NEW YORK (JTA)—More than three years ago, following a broad Orthodox backlash to his decision to ordain a woman with the title “rabba,” Rabbi Avi Weiss made a promise: He wouldn’t do it again.
So when Yeshivat Maharat, the school founded in 2009 by the New York activist rabbi to “ordain Orthodox women as spiritual leaders and halachic authorities,” held its first graduation ceremony on Sunday in Manhattan, the three women who received ordination did not receive any formal title.
If Weiss thought that would mollify his Orthodox critics, he was wrong.
Weeks before the ceremony, the ordination was condemned by the Rabbinical Council of America, the main Modern Orthodox rabbinic association, of which Weiss himself is a member.
“We cannot accept the ordination of women as members of the Orthodox rabbinate, regardless of their title,” said Rabbi Shmuel Goldin, the RCA’s president.
For the RCA, the problem hinges on one word: ordination.
The RCA says it supports advanced Torah study for women and their assumption of appropriate leadership roles in the Orthodox community, goals to which Weiss also subscribes. The RCA has never objected to female graduates of an advanced Talmud program at Yeshiva University, several of whom have served in quasi-rabbinic roles at Orthodox synagogues similar to those that Yeshivat Maharat graduates will fill.
But while Weiss sees ordination as a vital and historic step, to the RCA and its 1,000 members the move represents a dramatic and potentially dangerous break from tradition, if not a violation of Jewish law.
“In many ways, I believe it sets back the slow progress that we have made in giving women positions of leadership,” Goldin told JTA. “When something is done sort of arbitrarily, that there is no consensus for, that creates a counter-reaction on the other side.

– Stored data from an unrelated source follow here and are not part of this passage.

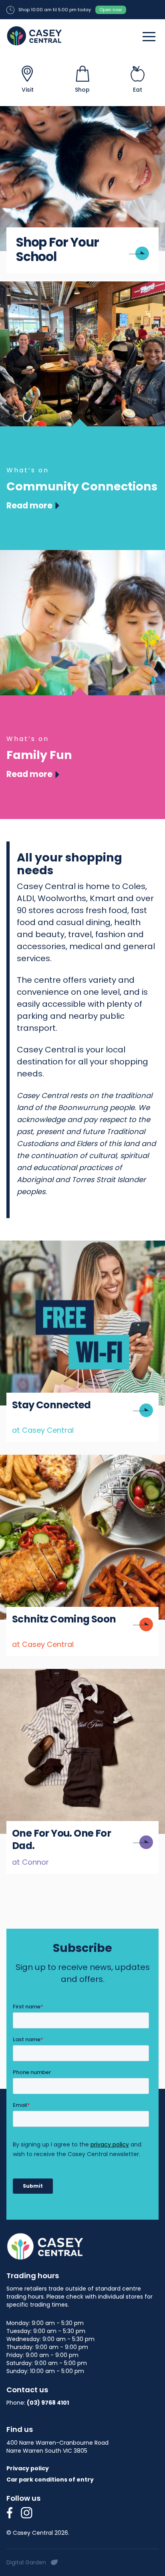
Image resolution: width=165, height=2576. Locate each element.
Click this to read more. (41, 1246)
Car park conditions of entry (50, 2480)
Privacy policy (27, 2468)
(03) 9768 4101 (48, 2403)
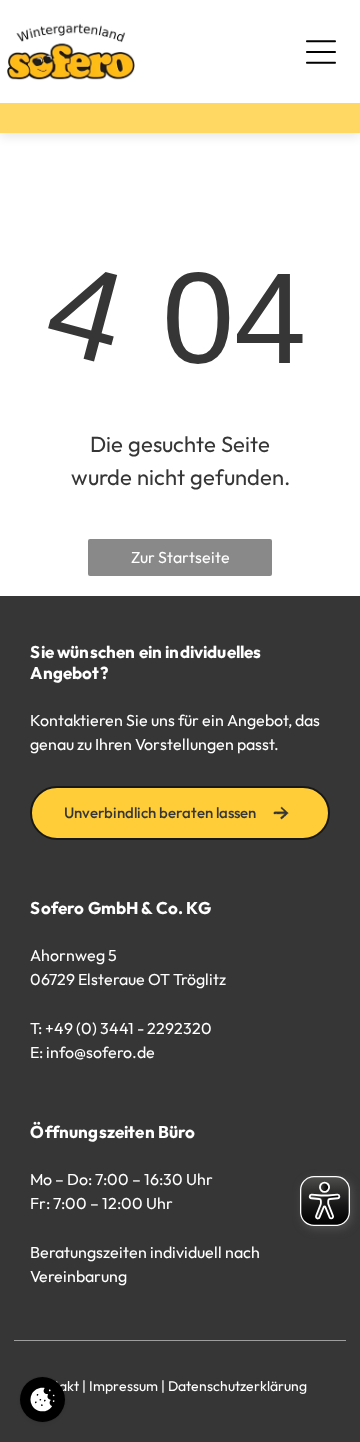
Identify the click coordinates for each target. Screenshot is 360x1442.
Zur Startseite (180, 557)
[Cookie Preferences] (42, 1399)
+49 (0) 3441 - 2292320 (128, 1028)
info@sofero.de (100, 1052)
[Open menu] (321, 52)
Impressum (123, 1386)
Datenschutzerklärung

I believe that’s what’s happening.”
For years, Weiss has been agitating for women to assume leadership roles in Orthodoxy that are more or less comparable to men. In 2009, Weiss gave his protege Sara Hurwitz the title maharat, a Hebrew acronym of his invention that translates as female leader in Torah, spirituality and religious law.
Several months later, Weiss decided that maharat had not caught on and that Hurwitz instead would be called rabba, a feminized version of rabbi.
Reaction was swift. The haredi Orthodox Agudath Israel of America dismissed it as beyond the pale of Orthodoxy. Rumors swirled that the RCA was considering expelling Weiss, which the organization denied.
But even after Weiss conceded in early 2010 that he wouldn’t ordain any more rabbas, he continued to use language reflecting his belief that these women performed functions comparable to male rabbis. The website of Yeshivat Maharat describes its graduates as “rabbinic leaders” and legal decisors.
The document awarded to graduates on Sunday refers to their ordination—in Hebrew, smicha—the same terminology used for male rabbis. But Weiss said he wasn’t conferring a title, insisting that smicha refers only to the women’s function as authorities on Jewish law and their pastoral training, not their honorific.
The decision of what to call his graduates would be left up to the women themselves and the communities they serve, he said.
“We desperately need spiritual leaders,” Weiss said. “And to me it doesn’t make sense to tap into only 50 percent of the Jewish community.”
Hurwitz, who now serves as the dean of Yeshivat Maharat, said that offering the school’s graduates ordination was a reflection of their having satisfied a course of study equal to what male rabbinical students complete.
“When I received ordination, I was able to be present for people in a different way,” Hurwitz said. “People sought out my advice and my help and my halachic expertise because they understood what I had studied and what I can do for them.”
According to Weiss, there is no legal barrier to women functioning as rabbis, only sociological ones.
In a 1,500-word defense of the religious basis for female clergy provided to JTA and later published by the Times of Israel, Weiss cited various sources to show that female spiritual leaders are well within the bounds of tradition.
Goldin acknowledged that it was difficult to point to any particular religious law that Weiss has transgressed in ordaining women, but he insisted that his quibble with Weiss is about much more than semantics.
He cited the example of Conservative Judaism’s decision to permit driving to synagogue on the Sabbath—a move initially made for understandable sociological reasons, but which wound up having a dramatic impact on the quality of religious life.
Goldin conceded that Weiss is not entirely without religious justification for his actions and said if it were solely up to him, he would be content to agree to disagree with Weiss.
“What the [RCA] will do in the future,” Goldin said, “I cannot predict.”